> **GIVEN INFORMATION**:
= = =

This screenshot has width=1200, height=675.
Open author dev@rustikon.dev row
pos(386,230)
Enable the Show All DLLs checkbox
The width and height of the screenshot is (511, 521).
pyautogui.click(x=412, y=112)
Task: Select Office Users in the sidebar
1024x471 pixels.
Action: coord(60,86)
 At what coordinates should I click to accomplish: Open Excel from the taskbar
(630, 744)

= = =

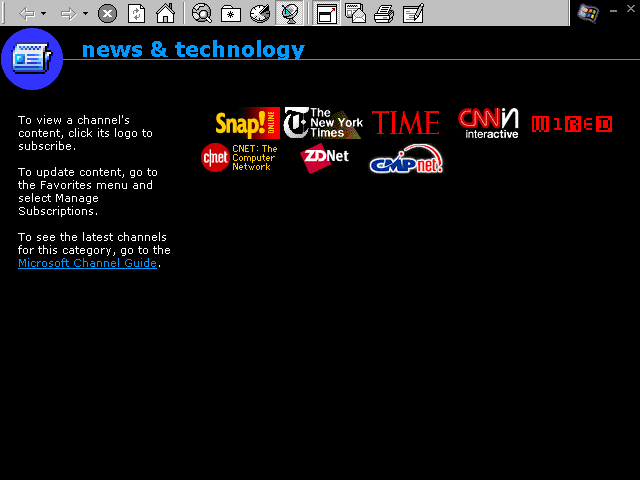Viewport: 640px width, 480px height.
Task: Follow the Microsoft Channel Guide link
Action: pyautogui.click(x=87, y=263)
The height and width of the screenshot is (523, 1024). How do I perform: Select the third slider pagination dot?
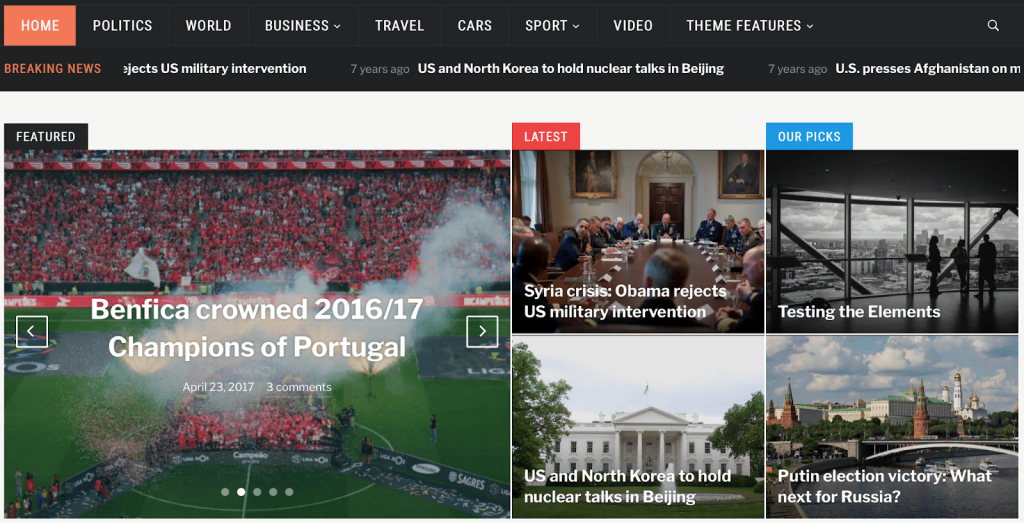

= = =

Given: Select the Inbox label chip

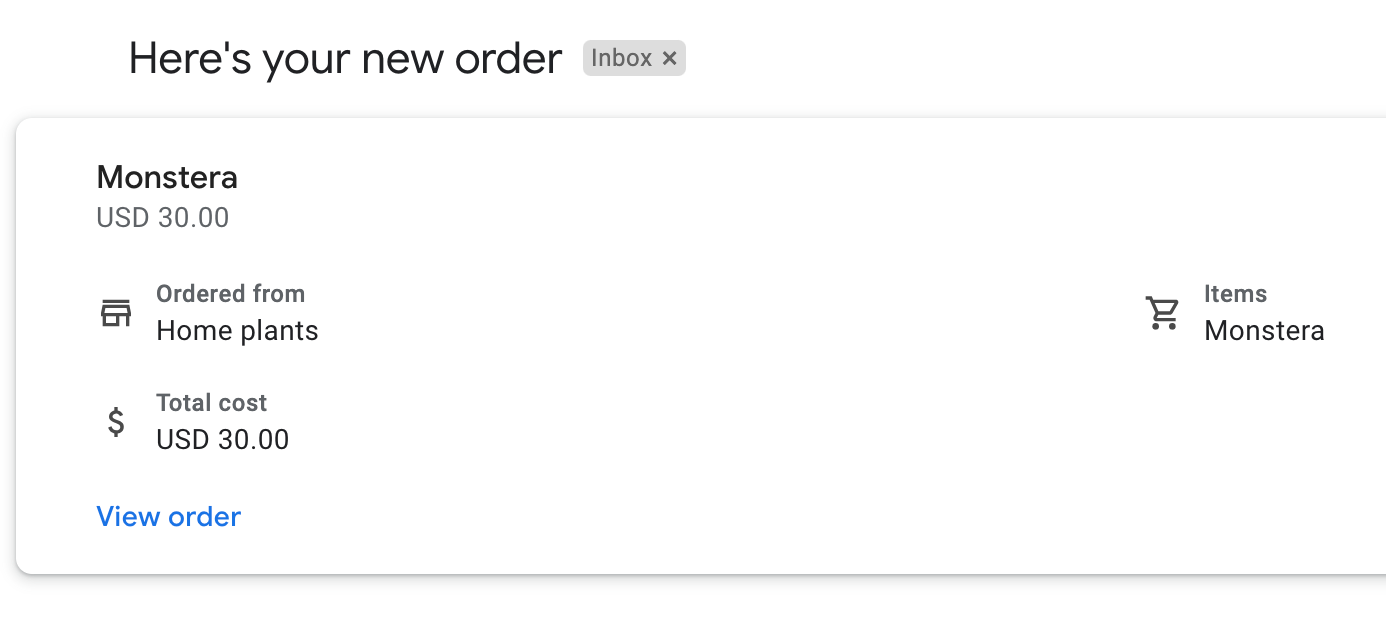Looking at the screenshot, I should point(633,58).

= = =

> **TASK STATEMENT**: Output the lines above exactly, but only those between the line holding "This screenshot has width=1200, height=675." and the line holding "Task: Select Office Users in the sidebar", inclusive.

> **SOLUTION TO THE PROBLEM**:
This screenshot has width=1200, height=675.
Open author dev@rustikon.dev row
pos(386,230)
Enable the Show All DLLs checkbox
The width and height of the screenshot is (511, 521).
pyautogui.click(x=412, y=112)
Task: Select Office Users in the sidebar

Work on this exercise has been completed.